Ce matin même, notre vénéré ministre de l’Éducation
Nationale, M. Peillon a honoré la RSC ™
de son enrichissante présence. Je l’ai écouté d’une oreille distraite car son
passage à l’antenne correspondait au moment où je m’efforce, en général avec
succès, de remplir une grille de mots
croisés. Curieusement, alors que pour
écrire ou lire, j’ai besoin de silence, je peux mener de front la chasse aux mots et l’audition de
discours plus ou moins sérieux.
Je ne vous infligerai pas un résumé fidèle des propos de notre cher ministre.
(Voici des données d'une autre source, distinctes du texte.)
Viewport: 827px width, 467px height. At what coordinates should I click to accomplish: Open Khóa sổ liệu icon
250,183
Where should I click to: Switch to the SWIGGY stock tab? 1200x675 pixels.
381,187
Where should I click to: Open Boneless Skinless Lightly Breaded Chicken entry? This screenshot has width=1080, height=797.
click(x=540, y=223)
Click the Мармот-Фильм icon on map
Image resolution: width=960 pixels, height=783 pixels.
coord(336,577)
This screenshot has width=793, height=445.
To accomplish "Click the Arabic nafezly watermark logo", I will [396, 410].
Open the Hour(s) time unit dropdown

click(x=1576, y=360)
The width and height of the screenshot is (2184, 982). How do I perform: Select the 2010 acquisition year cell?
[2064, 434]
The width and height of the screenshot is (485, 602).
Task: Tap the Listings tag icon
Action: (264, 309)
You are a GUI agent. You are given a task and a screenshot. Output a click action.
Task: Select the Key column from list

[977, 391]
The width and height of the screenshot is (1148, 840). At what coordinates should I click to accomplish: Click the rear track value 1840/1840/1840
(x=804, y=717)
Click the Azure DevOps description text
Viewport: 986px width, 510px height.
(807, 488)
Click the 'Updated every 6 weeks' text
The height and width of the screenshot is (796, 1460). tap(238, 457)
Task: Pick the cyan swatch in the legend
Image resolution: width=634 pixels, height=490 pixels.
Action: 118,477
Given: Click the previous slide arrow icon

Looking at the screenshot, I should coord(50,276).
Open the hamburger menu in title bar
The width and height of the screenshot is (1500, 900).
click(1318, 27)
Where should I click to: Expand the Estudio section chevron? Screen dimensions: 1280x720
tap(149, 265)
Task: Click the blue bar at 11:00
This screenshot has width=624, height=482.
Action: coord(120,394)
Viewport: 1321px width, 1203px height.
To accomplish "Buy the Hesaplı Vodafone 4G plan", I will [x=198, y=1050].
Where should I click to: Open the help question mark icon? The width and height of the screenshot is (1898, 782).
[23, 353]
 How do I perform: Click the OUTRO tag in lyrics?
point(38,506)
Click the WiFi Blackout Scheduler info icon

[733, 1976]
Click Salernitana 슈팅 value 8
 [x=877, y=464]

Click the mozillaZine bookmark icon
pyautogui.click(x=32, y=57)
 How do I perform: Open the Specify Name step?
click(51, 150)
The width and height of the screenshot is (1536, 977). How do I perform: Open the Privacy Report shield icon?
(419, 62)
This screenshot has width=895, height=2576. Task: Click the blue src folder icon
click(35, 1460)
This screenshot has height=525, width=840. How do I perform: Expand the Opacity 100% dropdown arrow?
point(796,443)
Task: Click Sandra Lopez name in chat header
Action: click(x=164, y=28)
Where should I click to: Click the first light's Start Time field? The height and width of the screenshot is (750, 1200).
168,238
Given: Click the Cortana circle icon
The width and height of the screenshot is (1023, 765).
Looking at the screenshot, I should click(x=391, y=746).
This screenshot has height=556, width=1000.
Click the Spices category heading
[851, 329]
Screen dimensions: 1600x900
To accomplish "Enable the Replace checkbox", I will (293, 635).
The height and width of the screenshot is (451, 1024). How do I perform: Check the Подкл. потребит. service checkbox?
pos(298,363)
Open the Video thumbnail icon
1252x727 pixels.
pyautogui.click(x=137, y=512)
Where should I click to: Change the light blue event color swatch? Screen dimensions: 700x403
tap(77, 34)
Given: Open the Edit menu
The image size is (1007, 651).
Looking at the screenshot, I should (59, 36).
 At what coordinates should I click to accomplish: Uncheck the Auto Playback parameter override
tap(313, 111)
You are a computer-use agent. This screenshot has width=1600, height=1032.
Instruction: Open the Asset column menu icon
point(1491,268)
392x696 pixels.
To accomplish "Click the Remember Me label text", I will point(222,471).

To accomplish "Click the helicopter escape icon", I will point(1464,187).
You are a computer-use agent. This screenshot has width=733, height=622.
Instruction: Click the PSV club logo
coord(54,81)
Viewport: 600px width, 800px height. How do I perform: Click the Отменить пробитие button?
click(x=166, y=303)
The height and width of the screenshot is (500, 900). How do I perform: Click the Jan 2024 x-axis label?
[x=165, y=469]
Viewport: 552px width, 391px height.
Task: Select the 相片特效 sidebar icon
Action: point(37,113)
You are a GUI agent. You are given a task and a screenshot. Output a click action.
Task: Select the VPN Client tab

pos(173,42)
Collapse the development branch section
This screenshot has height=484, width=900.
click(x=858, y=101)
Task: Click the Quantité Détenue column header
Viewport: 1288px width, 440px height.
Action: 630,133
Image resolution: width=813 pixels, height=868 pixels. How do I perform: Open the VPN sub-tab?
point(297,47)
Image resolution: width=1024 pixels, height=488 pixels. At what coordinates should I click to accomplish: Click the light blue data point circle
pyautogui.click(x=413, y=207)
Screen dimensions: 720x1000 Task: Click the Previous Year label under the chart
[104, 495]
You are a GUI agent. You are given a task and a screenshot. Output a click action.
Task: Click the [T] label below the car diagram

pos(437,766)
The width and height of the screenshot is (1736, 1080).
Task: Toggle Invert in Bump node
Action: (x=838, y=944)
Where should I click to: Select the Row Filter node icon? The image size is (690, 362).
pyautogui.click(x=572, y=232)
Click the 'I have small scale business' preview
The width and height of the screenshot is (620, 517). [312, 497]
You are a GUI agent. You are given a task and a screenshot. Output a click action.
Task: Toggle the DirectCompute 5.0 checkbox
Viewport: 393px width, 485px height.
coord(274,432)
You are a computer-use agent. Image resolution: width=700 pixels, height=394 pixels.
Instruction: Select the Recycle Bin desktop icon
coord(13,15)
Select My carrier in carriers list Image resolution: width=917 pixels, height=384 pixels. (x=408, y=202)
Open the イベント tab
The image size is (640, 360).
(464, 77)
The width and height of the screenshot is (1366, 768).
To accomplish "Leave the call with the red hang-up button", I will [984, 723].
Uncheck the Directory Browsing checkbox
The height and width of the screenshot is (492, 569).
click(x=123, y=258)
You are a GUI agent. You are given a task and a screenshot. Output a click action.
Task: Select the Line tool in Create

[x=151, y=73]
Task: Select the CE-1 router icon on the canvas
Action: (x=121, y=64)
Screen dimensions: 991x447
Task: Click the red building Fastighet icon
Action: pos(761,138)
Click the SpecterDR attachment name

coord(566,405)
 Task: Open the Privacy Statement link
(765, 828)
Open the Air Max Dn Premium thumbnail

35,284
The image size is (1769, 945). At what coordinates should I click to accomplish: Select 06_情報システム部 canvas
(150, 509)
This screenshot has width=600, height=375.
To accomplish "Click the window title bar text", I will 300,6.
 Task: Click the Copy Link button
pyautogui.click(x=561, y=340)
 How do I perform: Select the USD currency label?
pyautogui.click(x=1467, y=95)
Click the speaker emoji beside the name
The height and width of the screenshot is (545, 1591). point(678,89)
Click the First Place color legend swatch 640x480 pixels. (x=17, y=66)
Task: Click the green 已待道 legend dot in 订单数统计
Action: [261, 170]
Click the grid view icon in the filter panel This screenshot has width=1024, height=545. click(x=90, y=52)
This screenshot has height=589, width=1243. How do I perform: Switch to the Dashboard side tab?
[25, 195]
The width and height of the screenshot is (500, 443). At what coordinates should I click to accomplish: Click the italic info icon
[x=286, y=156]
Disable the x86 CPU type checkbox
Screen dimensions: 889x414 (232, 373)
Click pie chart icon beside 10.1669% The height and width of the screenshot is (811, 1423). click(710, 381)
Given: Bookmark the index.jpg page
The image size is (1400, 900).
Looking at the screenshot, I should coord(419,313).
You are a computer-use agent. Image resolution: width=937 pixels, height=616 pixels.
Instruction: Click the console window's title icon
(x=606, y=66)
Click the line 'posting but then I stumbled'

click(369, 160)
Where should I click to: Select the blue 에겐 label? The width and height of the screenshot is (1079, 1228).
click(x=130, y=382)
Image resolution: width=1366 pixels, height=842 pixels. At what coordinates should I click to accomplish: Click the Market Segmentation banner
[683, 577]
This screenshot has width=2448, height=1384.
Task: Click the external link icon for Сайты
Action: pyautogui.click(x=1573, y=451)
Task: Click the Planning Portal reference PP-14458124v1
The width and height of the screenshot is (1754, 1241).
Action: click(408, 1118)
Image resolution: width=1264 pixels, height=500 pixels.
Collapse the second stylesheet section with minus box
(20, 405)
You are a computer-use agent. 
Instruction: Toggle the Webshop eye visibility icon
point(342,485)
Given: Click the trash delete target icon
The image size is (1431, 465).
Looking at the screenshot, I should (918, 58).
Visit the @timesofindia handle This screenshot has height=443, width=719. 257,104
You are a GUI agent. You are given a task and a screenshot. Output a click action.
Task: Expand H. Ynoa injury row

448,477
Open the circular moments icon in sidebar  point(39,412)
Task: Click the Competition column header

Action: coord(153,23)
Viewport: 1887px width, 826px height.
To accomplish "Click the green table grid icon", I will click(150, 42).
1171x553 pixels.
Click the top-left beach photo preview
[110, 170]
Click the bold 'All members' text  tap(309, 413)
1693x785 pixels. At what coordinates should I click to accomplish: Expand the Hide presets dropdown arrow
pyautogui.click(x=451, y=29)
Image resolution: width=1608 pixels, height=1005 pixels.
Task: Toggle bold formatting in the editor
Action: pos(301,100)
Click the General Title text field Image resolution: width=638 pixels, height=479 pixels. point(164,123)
Comme tous ses collègues passés, il a annoncé toutes les mesures qui feraient que
cette rentrée serait bien meilleure que la précédente qui elle-même surpassait la précédente laquelle, comme toutes ses devancières depuis que rentrées il y a, avait été l’occasion
de progrès incontestables. Ce qui est curieux, c’est que malgré les
améliorations constantes d’un système déjà excellent les résultats semblent être
de pire en pire. Comment expliquer cela ?
Pour l’idolâtre de la Grande Révolution qui préside aux
destinées de notre système éducatif, la réponse est simple : C’est la
faute à Sarko. Argument solide, voire
incontestable. Sarko, c’est la seule et unique cause de la crise économique, de la montée
de la violence et de l’effondrement du
niveau scolaire. Ce qui est curieux, c’est que, sans avoir souffert sous le
joug de ce sinistre personnage, d’autres pays au niveau de développement comparable
connaissent, à des degrés plus ou moins aigus
les mêmes problèmes économiques, d’insécurité ou de montée de l’illettrisme.
Je suppose que les homologues étrangers,
faute de pouvoir blâmer Sarko, fustigent les politiques de leurs prédécesseurs.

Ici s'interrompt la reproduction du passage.